Usually the rip-off accusations are limited to lower brow authors and songwriters, for lack of a better term. McEwan is a a bit of an exception to the rule. Daniel Brown, the definition of low-brow and the author of the Da Vinci Code, has fought off lawsuits from some people who think the notion of Christ as a literal father is their exclusive clever idea. (It is not. No matter what Seth Mnookin tells you.) Despite his earlier victories, more lawsuits have been filed. Meanwhile, David Mamet, god bless him, steals with impunity. “American Buffalo” is essentially an Americanization of “Waiting for Godot.” It is called homage, rather than rip-off. Glengarry Glen Ross blatantly, and artfully, synthesizes two earlier masterpieces, “Death of a Salesman" and the Maysles brother’s documentary “Salesman” into a work that is at least as good as the art that informed it. Sadly, Mamet has begun setting his sights a little lower these days. His new TV show, “The Unit", is an estrogen laced re-tooling of the “A-Team” that suffers from a lack of explosions, nifty building sequences, and most obviously, Mr. T. So far as I know, the Beckett estate, the Maysles brothers and Stephen J. Cannel have not retained attorneys to sue Mamet.

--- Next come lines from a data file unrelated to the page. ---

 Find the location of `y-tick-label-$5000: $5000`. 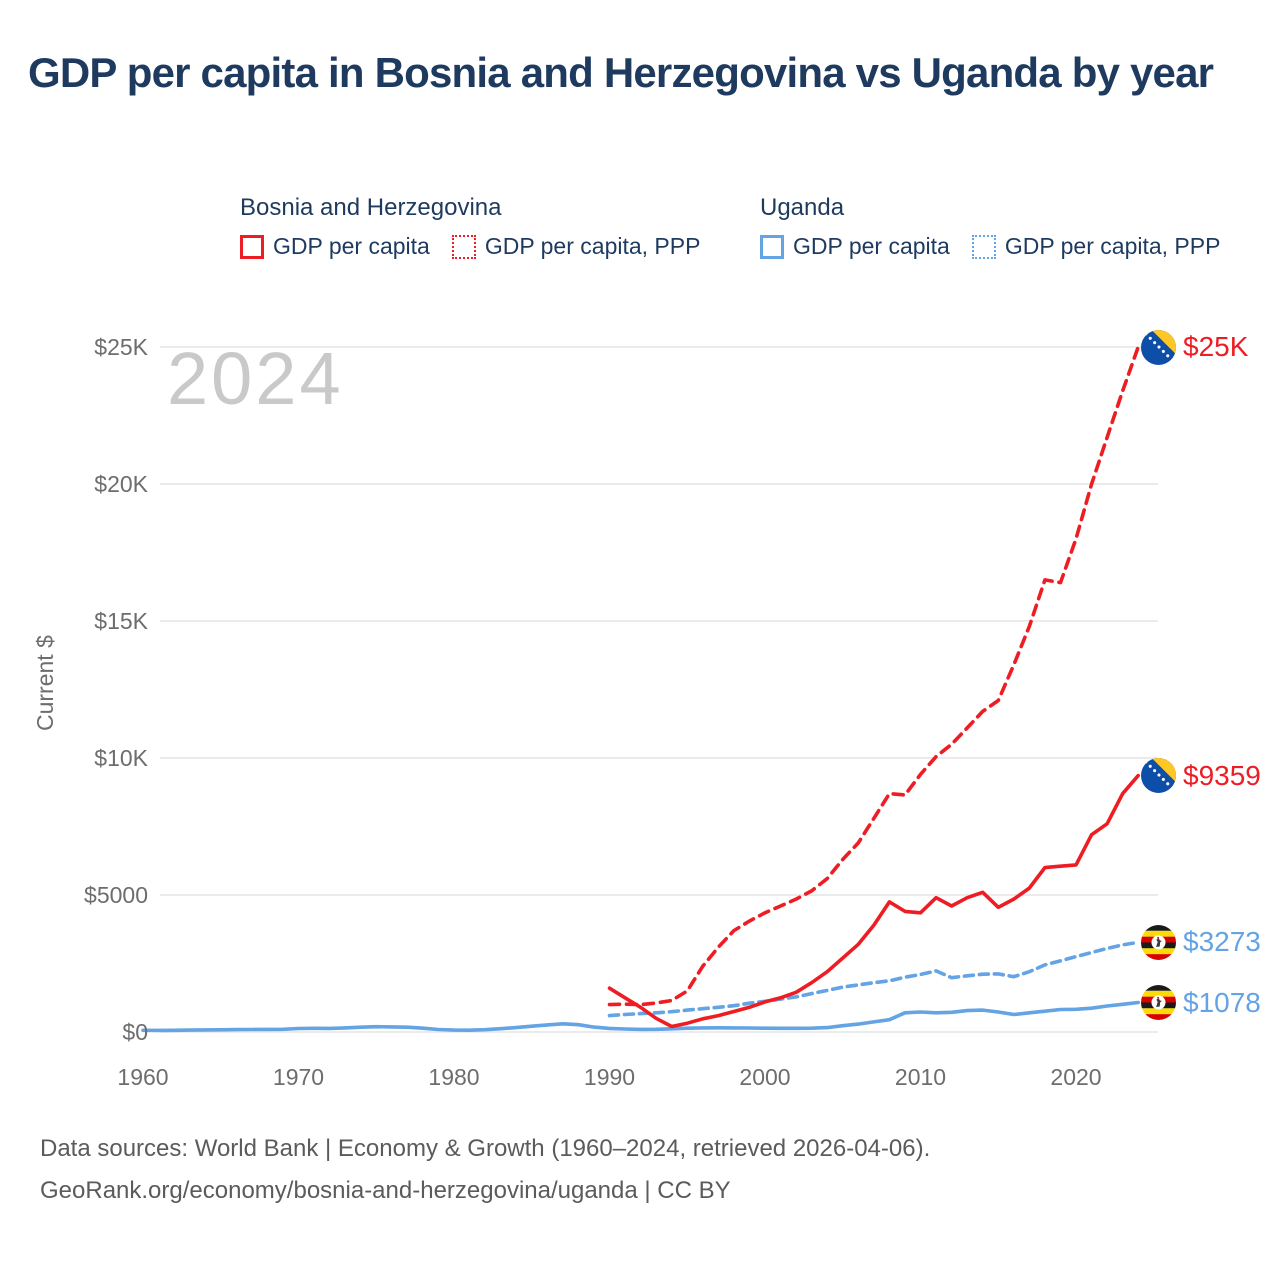

y-tick-label-$5000: $5000 is located at coordinates (116, 895).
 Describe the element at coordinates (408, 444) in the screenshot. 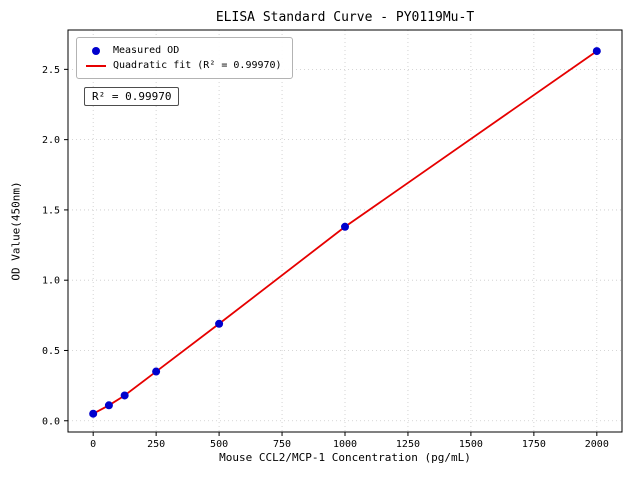

I see `x-tick-label: 1250` at that location.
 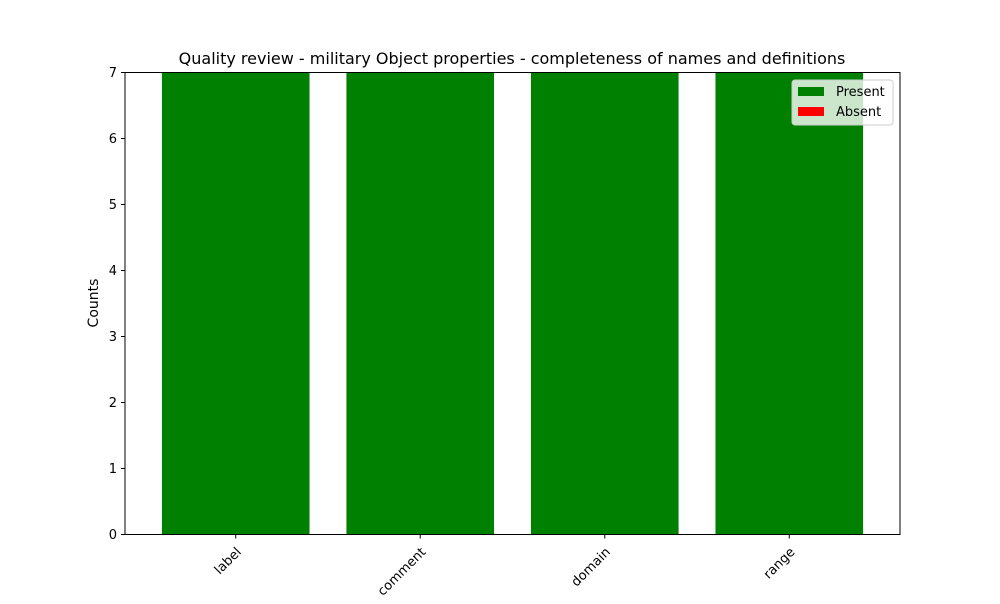 I want to click on legend-label-present: Present, so click(x=860, y=92).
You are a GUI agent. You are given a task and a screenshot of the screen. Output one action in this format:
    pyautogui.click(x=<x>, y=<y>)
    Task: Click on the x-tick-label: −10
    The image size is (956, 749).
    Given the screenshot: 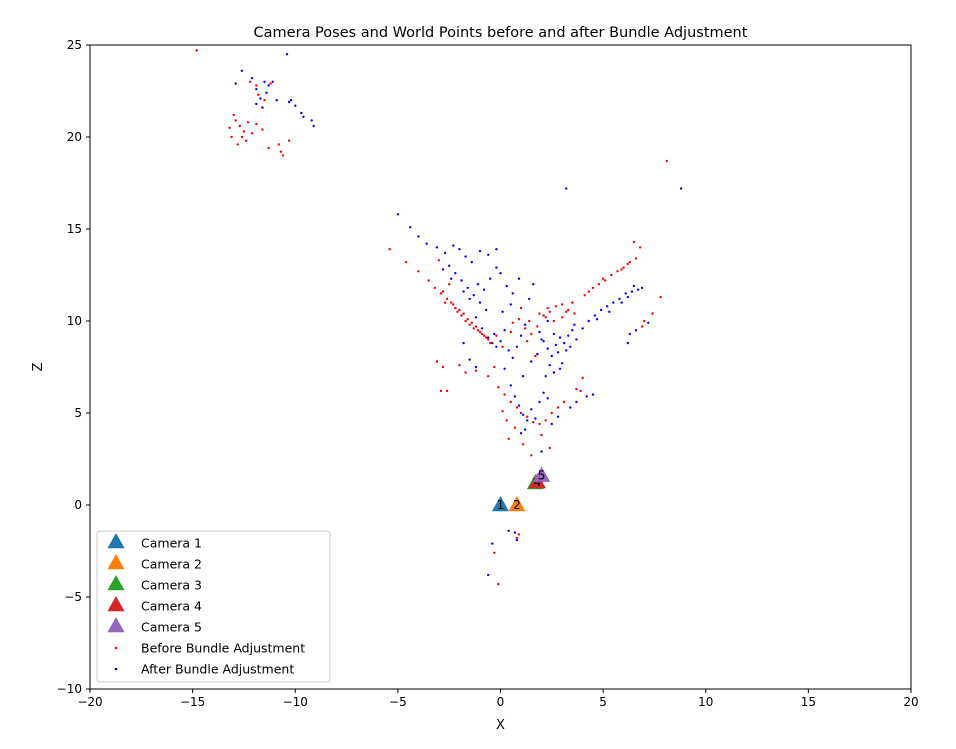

In the McEwan case, he’s somewhat inocculated against a lawsuit because he clearly lacked intent. He cited the woman’s work left, right and center. But this doesn’t stop the shrill haters out there. If it’s any consolation to McEwan, he is in esteemed company. When I was an undergrad a similar controversy arose, claiming Martin Luther King had plagiarized portions of his Ph.d thesis at Boston University. That was my alma mater, so I took a few minutes to check out the thesis. His crime? He forgot to write “ibid” in a few footnotes. It was obviously a copyediting error, but still people got their panties in a twist about it. How much do you need to cite your sources? I mean for Chrissakes, it’s Martin Luther King. I think he gets a mulligan on an ibid or two, don’t you?
Well ultimately, no. So long as there are Jack Shafers, Seth Mnookins and the biddy brigade from Gawker about, you’ve got to be on your toes.
So what, right? You don’t care. You’re not an author. What does it matter? Well, it does matter. Right now we’re seeing the way it matters in film more than anything. Intellectual property “rights” have run amuck in that art form. If you have the time, check out "Bound By Law" an instructive comic book put out by the Center for the Study of the Public Domain.
Now I know essayists for Slate and Vanity Fair don’t count as legal precedent, but judges are influenced by a lot of factors. And their tendency these days is to err on the side of restriction. How happy are you going to be when songwriters like Yusef Islam, nee Cat Stevens, decide to have another artist’s music pulled from the shelves because it shares a freaking chord progression with a b-side written thirty-five years earlier? Go on, shrug, but the Flaming Lip’s “Fight Song” is ten times the recording that “Father’s and Sons” ever was. And there’s a good chance that a book that “plagiarizes” earlier work will also be an improvement. That’s how art happens.